March 2016 Films in Review

3:26 pm


From Up on Poppy Hill - One of the more recent Studio Ghibli releases, and very charming. A group of young schoolchildren band together to refurbish their clubhouse and journey to the city in an attempt to save it from demolition. In the background is a story of family, young love, and fate. Really cute and full of the usual Ghibli charm. Although I normally watch with Japanese audio and English subs, this time I watched the American dub and enjoyed the vocal talents of both Gillian Anderson and Jamie Lee Curtis.

Love & Mercy - A biopic of sorts about Brian Wilson of The Beach Boys dealing with his mental illnesses and how they affected his music composition. Told from the perspectives of young Brian at the peak of his career (1960s), and an older Brian (1980s) navigating a new romance and a manipulative relationship with his psychotherapist. Wish it did a better job talking about Brian's auditory hallucinations from a medical perspective but I guess that wasn't really 'the focus'. Elizabeth Banks was probably the highlight of this for me, even though Paul Dano was also fantastic.
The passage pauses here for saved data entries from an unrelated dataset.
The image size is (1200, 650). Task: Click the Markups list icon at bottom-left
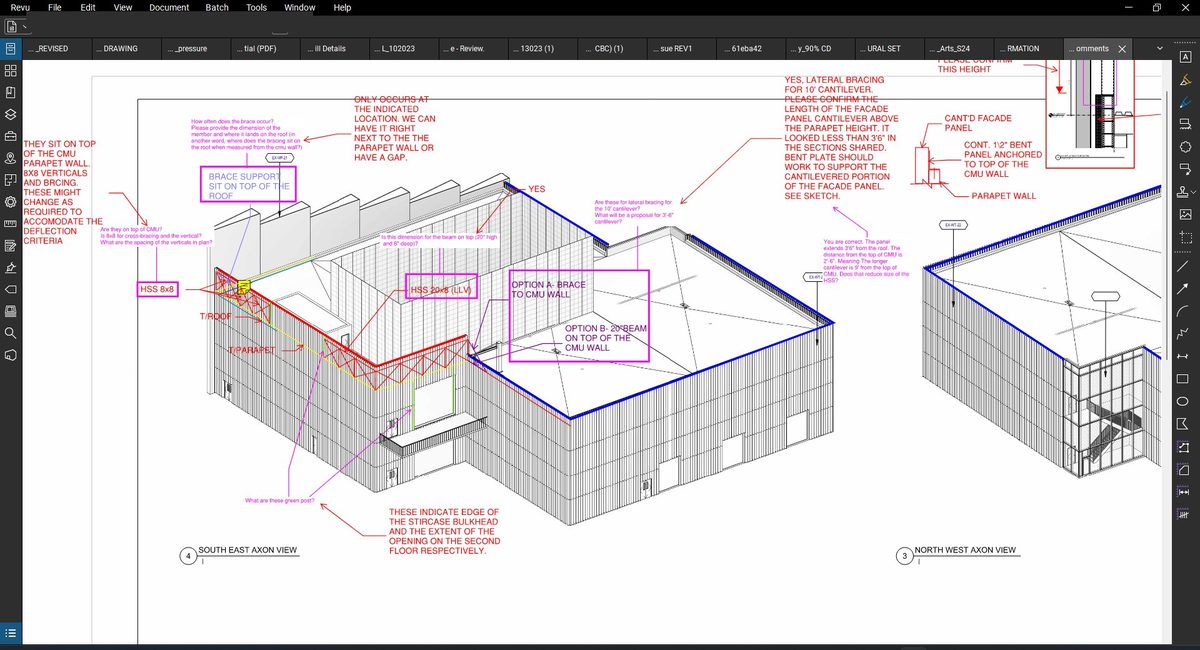(x=11, y=632)
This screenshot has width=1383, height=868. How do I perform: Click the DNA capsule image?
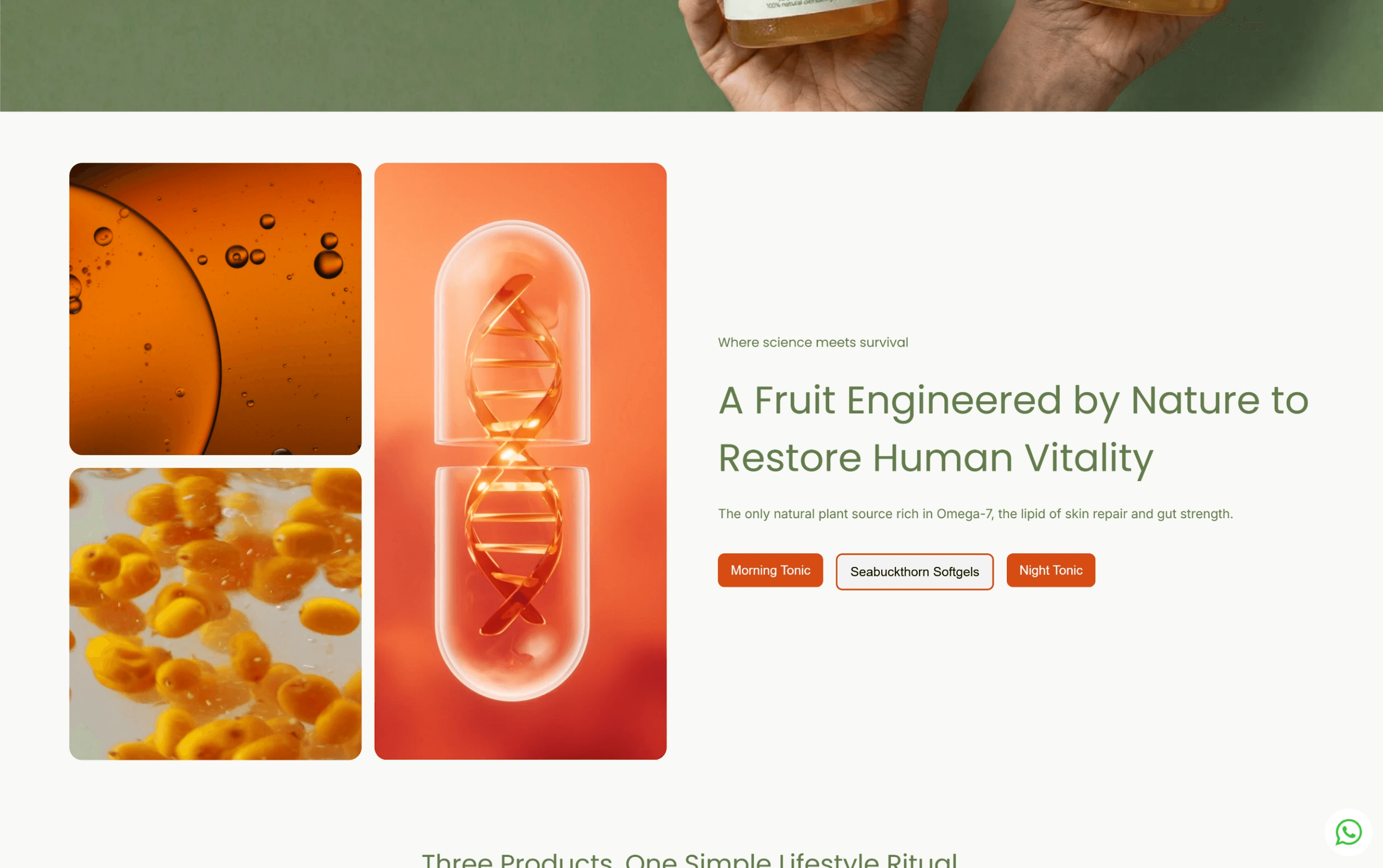pos(520,461)
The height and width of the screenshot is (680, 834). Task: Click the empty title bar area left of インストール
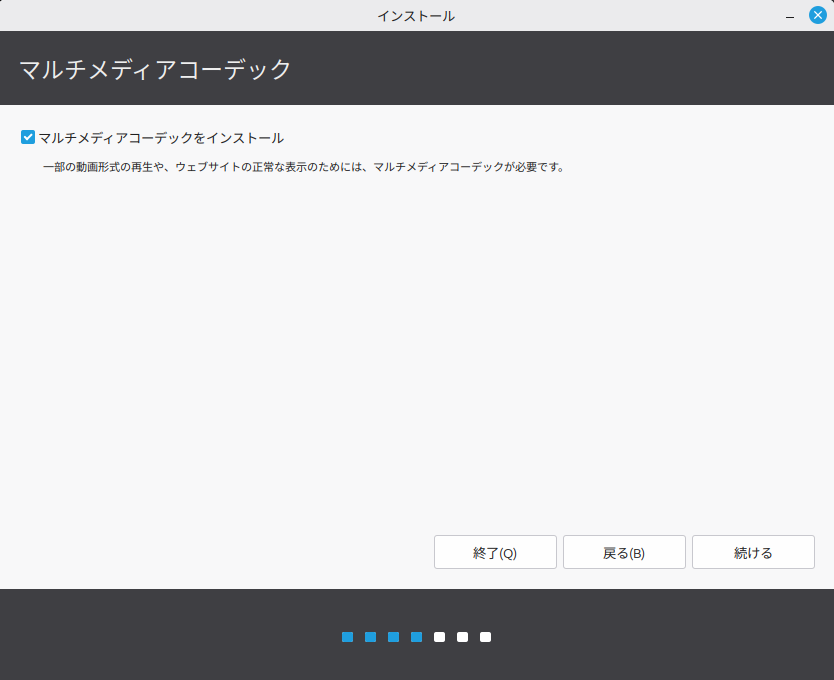[180, 16]
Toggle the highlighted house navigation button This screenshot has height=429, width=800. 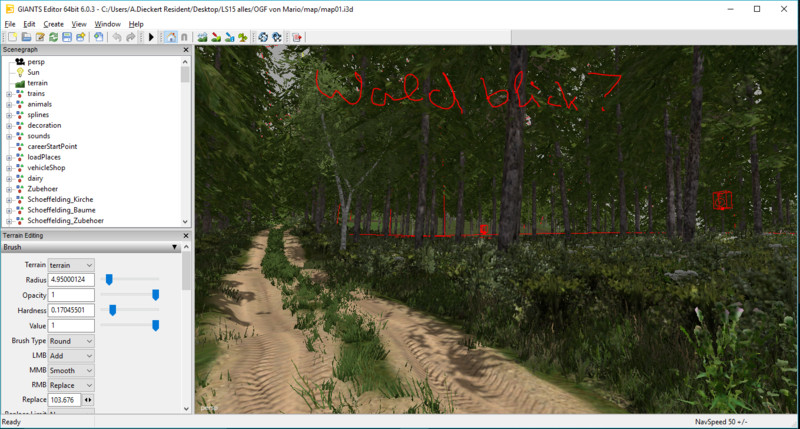170,37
Blade Runner - It's Blade Runner. Everyone was good, the atmosphere was impeccable, and I can see why this is a cult classic.

Paris, je t'aime - Eighteen short films, all by different directors, telling unique stories of Paris and those spending time there. A really interesting variety of stories and relationships, my favourites included Wes Craven's journey with a couple around Pere-Lachaise (featuring Oscar Wilde's ghost) and Vincenzo Natali's vampire love story from the eighth arrondissement.

Paddington - A shockingly fun and enjoyable adaptation of my one true love, Paddington Bear. Lots of wonderful British talent and appropriate for all ages. The bear wasn't even that creepy either. Sally Hawkins is the best.

What We Do in the Shadows - One of my new favourite films. A mockumentary about a group of vampires housesharing in New Zealand. I have few words I can use to describe this film. It's painfully hilarious and weirdly heart-warming. I was grinning from ear-to-ear when this was finished; bring on the sequel. Also, Jemaine from from Flight of the Conchords is in it, so if you know that series, you've got an idea of the weird vibe of its humour already.